### Page text:
________________

ROCHESTER, N.Y. – There are countless ways children can get hurt– and almost every parent will discover this fact of life. Whether it’s a cut, a scrape, a broken bone, or something else, emergency rooms across the country treat thousands of children every day but falls cause more injuries than any other incident.
According to doctors with the Mayo Clinic Health System, nearly 2.8 million children are treated after a fall every year. Researchers said most of those falls happen at home but children can get hurt anywhere: in shopping carts, changing areas, playgrounds, or playing near a window.
Slip and fall attorneys at the law offices of Cellino & Barnes urge parents and other adults around children to be mindful of the hazards of windows.
“Children can take a dangerous fall out a window and there’s an even higher risk when it’s summertime in Rochester,” slip and fall attorney Ross Cellino said. “Screens won’t keep children from falling out a window and it doesn’t matter how high or low that window is; every fall can be serious.”
Researchers estimate 14 children will get seriously injured from falling out of a window every day. Accidents like a fall account for hundreds of deaths each year and according to the Centers for Disease Control and Prevention, accidents are considered one of the top three causes of early childhood death.
“Some of these falls result in serious brain and spine injuries,” Cellino said. “If a child is on a bike, that child is much safer wearing a helmet and if your children are in a car, they’re much safer when they have the proper safety seat and they’re buckled in.”
Researchers found that falls caused nearly 40 percent of all head injuries to children between the ages of 2 and 12. The younger the child, the higher the risk; the same research found 77 percent of all head injuries to toddlers and infants could be related to a fall.
With summer in full-swing (and with windows open), Rochester slip and fall attorneys hope parents will take precautionary steps to prevent these kinds of accidents.

________________

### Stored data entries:
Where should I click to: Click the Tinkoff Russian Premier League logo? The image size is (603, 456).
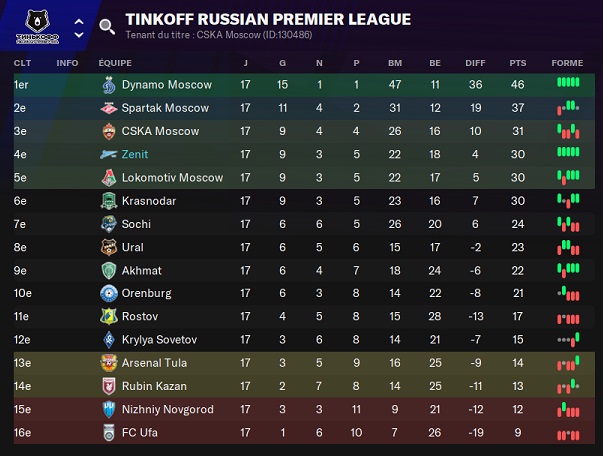40,25

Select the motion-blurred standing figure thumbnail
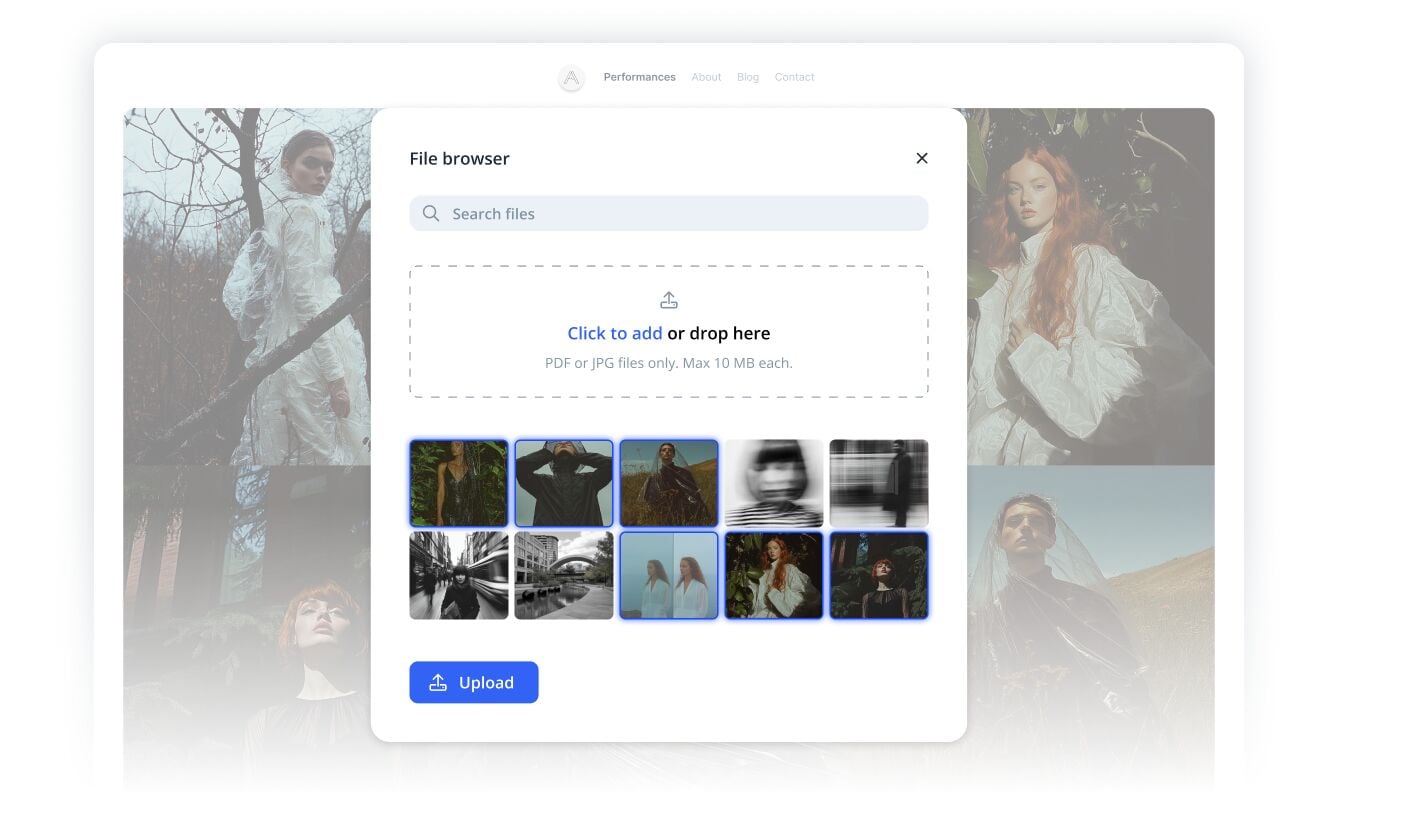878,483
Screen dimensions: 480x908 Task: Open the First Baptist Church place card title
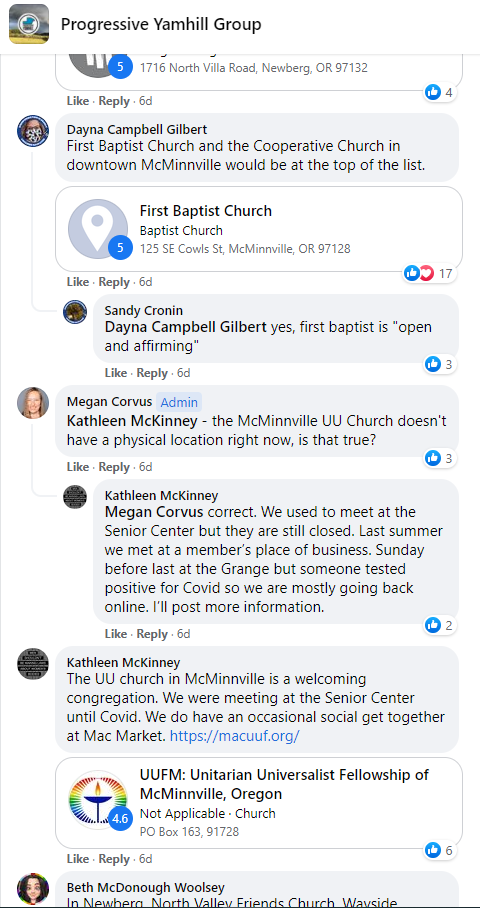point(206,211)
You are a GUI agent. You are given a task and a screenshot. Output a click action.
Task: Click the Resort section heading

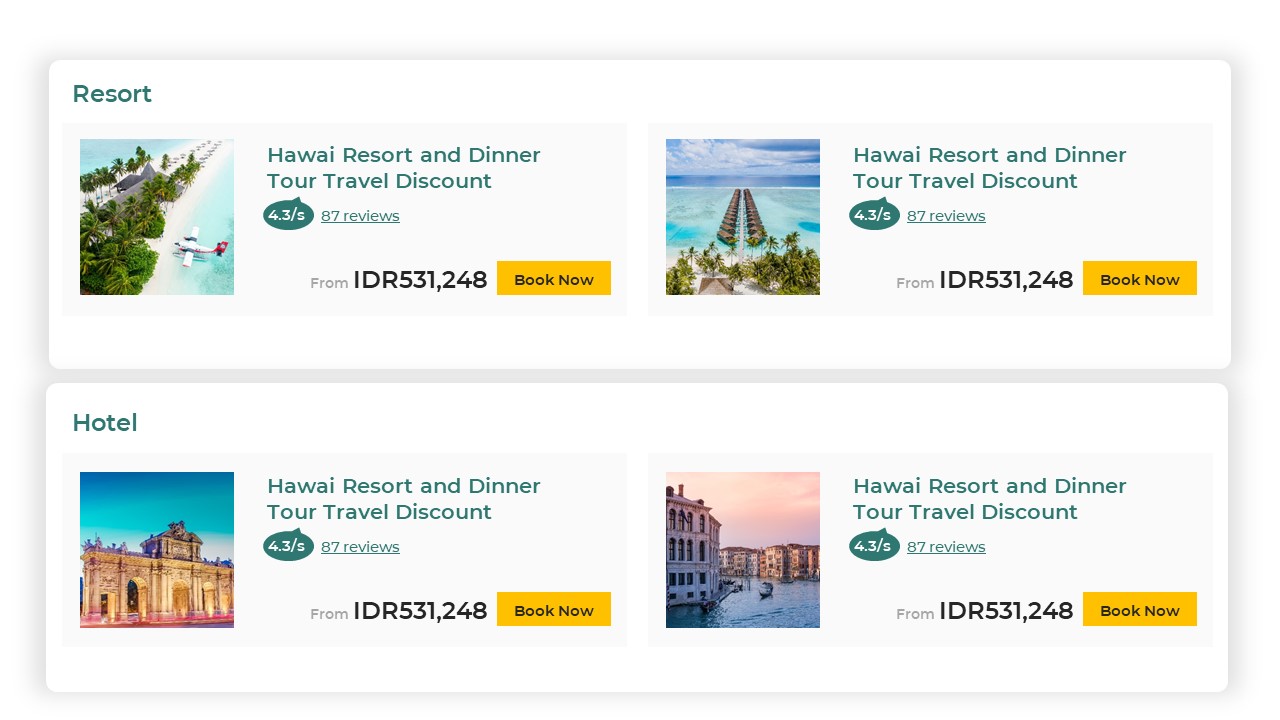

________________

### Instructions:
a - In the article on children's falls, how many children are treated after a fall every year?
b - Copy the passage of the article on children's falls starting at "According to doctors" and ending at "hazards of windows.".

### Exercise answers:
a - Nearly 2.8 million children.

b -
According to doctors with the Mayo Clinic Health System, nearly 2.8 million children are treated after a fall every year. Researchers said most of those falls happen at home but children can get hurt anywhere: in shopping carts, changing areas, playgrounds, or playing near a window.
Slip and fall attorneys at the law offices of Cellino & Barnes urge parents and other adults around children to be mindful of the hazards of windows.